12. Hornby separated bike lane in Vancouver has some nice landscaping treatments. (I don't think we'll be seeing this kind of treatment along I-66.) A photo of this cycletrack was in planning materials produced by the San Francisco Municipal Transportation Agency for their Folsom-Howard Streetscape Project.  Thank you to Anthony Easterbrooks and Kelli Rudnick from the SF Department of Public Works for tracking this down.  Anthony says he was clued into the image from this article, "Top 5 Best Safety [Treatments] for Urban Cyclists," from Momentum Magazine.

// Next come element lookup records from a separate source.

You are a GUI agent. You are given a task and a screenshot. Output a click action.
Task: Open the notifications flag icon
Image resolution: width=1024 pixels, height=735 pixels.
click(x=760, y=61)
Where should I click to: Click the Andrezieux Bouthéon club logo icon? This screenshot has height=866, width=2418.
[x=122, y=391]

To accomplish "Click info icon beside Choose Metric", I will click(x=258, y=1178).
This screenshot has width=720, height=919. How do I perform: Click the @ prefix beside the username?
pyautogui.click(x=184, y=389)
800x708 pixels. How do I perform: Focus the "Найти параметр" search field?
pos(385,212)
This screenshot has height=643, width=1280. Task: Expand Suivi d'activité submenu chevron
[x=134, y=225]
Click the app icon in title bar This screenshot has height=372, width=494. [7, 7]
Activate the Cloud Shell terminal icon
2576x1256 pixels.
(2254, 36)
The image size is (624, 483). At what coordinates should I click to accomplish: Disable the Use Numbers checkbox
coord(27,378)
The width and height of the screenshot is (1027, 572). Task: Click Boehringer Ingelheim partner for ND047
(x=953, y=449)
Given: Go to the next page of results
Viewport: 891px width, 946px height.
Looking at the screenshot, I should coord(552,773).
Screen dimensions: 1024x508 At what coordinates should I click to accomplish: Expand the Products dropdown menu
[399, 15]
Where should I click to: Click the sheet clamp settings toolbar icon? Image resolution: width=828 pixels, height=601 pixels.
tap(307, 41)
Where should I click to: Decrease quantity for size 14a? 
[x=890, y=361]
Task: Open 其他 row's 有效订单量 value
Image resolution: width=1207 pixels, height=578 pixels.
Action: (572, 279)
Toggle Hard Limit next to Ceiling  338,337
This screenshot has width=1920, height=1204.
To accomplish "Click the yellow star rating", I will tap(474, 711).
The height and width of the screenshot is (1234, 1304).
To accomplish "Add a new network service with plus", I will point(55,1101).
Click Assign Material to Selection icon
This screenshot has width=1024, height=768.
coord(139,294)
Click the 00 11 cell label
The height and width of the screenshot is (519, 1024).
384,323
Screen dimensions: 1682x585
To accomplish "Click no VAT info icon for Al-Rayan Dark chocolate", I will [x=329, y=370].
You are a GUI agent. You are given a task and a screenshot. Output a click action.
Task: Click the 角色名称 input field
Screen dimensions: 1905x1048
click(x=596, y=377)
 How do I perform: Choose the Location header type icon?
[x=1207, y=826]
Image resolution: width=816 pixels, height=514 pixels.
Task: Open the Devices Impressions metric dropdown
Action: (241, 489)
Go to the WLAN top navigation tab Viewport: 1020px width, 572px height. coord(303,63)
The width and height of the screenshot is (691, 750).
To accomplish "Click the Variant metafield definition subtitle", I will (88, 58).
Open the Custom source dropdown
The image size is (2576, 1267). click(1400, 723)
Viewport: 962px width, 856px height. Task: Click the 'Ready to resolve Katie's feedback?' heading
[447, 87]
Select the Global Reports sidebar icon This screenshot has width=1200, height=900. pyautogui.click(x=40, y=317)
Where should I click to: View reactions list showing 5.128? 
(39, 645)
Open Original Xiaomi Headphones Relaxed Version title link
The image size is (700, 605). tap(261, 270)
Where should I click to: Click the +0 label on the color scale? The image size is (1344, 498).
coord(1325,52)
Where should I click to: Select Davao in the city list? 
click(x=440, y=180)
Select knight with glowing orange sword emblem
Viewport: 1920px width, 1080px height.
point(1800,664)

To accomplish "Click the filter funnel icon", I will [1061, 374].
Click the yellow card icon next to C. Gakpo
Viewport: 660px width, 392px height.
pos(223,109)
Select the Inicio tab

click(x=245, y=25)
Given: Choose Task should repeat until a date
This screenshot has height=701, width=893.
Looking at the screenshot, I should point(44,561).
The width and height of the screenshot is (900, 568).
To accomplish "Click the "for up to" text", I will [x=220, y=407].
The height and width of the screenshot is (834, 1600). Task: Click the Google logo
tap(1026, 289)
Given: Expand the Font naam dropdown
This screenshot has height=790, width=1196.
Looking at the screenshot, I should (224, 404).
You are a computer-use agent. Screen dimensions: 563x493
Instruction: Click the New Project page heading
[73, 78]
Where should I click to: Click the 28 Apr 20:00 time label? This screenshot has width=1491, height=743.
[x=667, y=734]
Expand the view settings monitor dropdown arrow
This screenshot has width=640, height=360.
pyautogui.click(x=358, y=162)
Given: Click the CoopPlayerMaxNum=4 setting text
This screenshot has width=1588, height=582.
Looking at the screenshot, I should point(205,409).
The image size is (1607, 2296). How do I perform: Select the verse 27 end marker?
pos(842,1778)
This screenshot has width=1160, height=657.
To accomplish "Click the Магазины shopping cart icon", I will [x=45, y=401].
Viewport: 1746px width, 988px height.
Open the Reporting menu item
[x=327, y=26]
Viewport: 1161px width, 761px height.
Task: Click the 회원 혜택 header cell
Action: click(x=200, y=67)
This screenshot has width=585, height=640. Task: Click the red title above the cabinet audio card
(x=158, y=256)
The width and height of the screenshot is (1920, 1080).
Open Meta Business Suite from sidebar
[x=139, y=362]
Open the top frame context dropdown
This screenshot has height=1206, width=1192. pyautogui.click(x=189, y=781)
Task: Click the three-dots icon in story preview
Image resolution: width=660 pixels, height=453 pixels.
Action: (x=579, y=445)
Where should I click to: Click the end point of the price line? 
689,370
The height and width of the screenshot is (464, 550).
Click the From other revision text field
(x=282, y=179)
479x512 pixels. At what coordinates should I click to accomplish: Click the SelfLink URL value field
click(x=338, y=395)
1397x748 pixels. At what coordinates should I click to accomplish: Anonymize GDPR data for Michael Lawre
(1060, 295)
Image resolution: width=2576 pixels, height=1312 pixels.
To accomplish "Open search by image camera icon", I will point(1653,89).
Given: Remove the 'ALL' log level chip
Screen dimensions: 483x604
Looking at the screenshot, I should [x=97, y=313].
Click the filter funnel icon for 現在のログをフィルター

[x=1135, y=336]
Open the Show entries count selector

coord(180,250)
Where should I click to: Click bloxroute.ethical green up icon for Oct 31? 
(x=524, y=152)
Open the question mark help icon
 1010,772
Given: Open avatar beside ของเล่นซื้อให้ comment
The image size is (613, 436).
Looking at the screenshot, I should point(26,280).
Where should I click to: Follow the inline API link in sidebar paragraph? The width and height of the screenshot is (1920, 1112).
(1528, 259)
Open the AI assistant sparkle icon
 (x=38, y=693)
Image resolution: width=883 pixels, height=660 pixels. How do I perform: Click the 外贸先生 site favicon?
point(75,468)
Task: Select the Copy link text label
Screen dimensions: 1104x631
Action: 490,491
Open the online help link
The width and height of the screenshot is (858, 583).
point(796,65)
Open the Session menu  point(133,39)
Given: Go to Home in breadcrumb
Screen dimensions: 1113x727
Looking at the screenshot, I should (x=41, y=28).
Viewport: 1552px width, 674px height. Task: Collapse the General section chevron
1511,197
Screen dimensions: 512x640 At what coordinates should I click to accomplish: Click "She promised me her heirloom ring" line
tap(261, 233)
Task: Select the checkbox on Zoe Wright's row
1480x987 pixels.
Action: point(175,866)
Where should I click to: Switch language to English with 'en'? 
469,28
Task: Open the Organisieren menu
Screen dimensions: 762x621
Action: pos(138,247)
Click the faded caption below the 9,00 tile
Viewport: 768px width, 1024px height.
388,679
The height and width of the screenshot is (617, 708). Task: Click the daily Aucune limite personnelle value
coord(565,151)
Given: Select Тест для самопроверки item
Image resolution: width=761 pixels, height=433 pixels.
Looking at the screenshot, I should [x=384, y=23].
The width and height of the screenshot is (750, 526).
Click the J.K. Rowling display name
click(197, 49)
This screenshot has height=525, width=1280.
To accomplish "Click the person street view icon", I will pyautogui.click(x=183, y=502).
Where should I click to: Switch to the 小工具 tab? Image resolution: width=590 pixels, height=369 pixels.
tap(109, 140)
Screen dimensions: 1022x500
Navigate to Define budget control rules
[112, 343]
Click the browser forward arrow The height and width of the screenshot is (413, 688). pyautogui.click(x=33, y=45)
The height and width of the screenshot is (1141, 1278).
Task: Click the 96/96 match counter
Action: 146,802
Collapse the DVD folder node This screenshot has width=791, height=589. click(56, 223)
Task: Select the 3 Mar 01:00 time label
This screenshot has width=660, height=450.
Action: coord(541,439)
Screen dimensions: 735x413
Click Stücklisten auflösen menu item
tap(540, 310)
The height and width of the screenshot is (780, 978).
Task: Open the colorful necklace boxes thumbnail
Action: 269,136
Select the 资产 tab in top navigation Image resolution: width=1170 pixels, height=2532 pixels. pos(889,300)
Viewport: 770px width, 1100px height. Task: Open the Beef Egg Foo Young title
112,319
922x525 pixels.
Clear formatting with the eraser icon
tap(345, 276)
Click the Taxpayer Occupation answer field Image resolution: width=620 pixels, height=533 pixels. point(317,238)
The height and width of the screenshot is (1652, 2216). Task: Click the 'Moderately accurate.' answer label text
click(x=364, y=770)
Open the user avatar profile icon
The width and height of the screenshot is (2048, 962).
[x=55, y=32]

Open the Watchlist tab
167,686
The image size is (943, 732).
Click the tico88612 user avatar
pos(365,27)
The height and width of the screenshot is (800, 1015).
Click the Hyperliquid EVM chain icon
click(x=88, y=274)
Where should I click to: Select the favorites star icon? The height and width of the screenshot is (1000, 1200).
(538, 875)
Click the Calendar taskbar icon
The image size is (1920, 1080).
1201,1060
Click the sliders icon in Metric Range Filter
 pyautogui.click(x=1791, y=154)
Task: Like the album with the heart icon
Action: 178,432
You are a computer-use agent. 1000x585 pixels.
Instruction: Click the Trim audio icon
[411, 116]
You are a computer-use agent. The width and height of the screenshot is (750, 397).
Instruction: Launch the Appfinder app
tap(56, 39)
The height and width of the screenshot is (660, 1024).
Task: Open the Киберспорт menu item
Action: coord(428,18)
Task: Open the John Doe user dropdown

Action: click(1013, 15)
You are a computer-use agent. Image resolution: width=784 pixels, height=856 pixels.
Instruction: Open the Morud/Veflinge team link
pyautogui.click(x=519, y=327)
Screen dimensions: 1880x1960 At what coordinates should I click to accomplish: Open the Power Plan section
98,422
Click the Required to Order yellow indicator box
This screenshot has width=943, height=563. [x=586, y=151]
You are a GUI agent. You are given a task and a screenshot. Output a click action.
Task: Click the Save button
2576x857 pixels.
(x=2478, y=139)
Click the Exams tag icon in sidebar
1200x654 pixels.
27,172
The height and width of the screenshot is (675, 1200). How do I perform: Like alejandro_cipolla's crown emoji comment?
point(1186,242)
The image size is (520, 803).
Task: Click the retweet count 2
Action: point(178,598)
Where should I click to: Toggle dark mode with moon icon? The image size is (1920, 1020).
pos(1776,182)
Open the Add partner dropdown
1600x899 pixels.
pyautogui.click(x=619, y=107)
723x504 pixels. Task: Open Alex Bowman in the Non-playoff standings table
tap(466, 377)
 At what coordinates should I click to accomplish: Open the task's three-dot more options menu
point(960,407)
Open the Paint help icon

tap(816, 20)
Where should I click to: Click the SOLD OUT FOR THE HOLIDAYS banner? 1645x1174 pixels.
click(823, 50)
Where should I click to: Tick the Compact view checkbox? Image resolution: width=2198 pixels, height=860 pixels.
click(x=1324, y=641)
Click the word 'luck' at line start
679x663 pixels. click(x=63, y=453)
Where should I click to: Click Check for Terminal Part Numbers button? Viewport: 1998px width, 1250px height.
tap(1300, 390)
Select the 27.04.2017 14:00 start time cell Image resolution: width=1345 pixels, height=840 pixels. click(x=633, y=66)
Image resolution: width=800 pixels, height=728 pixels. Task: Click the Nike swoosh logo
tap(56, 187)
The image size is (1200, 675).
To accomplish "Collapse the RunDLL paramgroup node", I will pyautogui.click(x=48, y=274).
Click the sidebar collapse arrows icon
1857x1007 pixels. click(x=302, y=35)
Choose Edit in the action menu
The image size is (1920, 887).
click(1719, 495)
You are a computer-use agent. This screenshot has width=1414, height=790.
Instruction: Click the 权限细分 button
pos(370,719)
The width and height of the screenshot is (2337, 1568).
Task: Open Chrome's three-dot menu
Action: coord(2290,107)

Hornby Separated Bike Lane

Hornby Separated Bike Lane

Hornby Separated Bike Lane

13. Problems with the Baltimore bicycle sharing system. The Baltimore Sun reported earlier in the summer that only about 20% of the bikes were readily available, either out of service or not properly returned--the system dedicated two employees to retrieving missing bikes.  The introduction got a lot of press because it was one of the first larger scale deployments of e-bikes.

The system has just been shut down for a month for security improvements ("Baltimore Bike Share temporarily shutting down amid thefts").

The Baltimore Business Journal is also reporting on the matter, "Why most of Baltimore's bike share racks are sitting empty" and this article, which has restricted access, "What can Baltimore do to improve its bike share system? Other cities weigh in."